> [Required task]: Output the material from the line with "You are a computer-use" through the end of the material as a Markdown table with the columns Row and Line, leaving out blank lines. Leave the pictures out of the table.

> [Supplied information]:
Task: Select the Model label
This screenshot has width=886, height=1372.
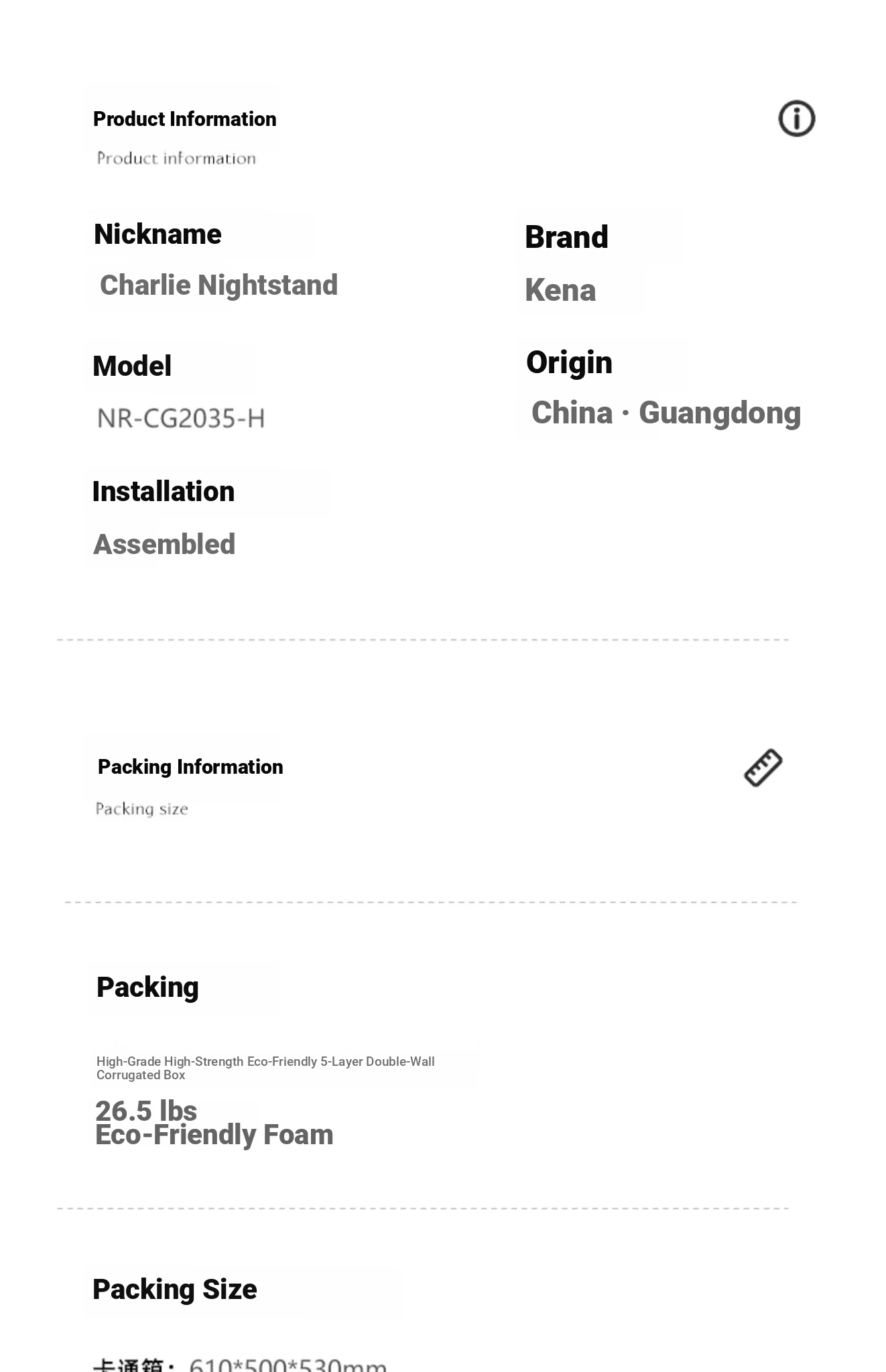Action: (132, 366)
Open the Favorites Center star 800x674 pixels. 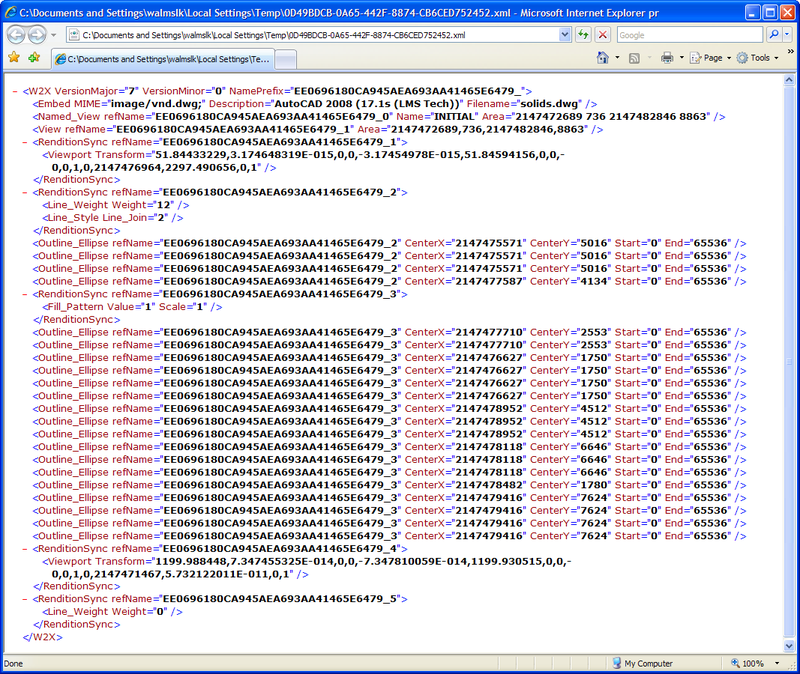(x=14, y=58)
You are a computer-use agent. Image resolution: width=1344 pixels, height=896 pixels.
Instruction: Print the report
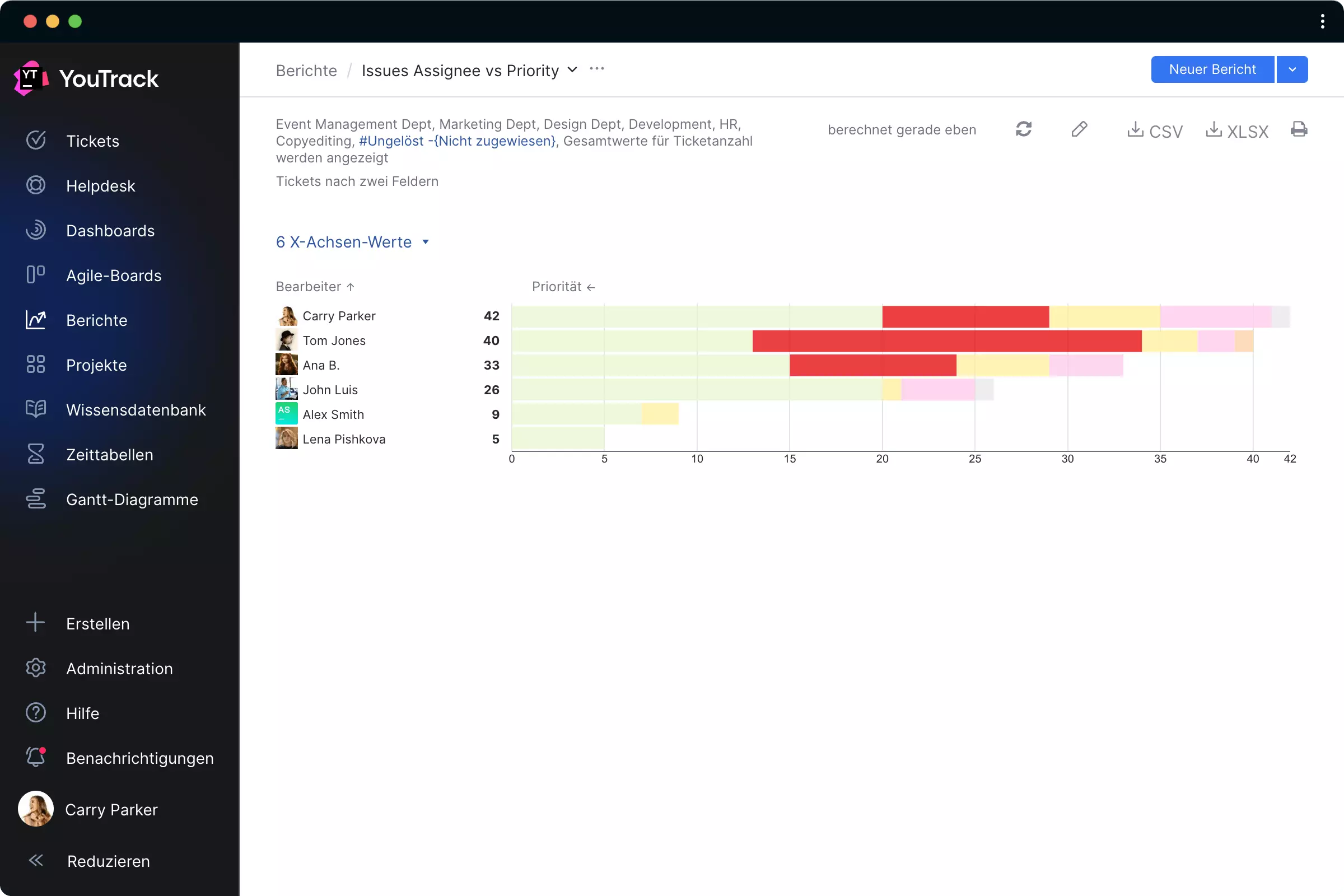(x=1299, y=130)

> [Response for this exercise]:
| Row | Line |
|---|---|
| 1 | You are a computer-use agent. Image resolution: width=1344 pixels, height=896 pixels. |
| 2 | Instruction: Print the report |
| 3 | (x=1299, y=130) |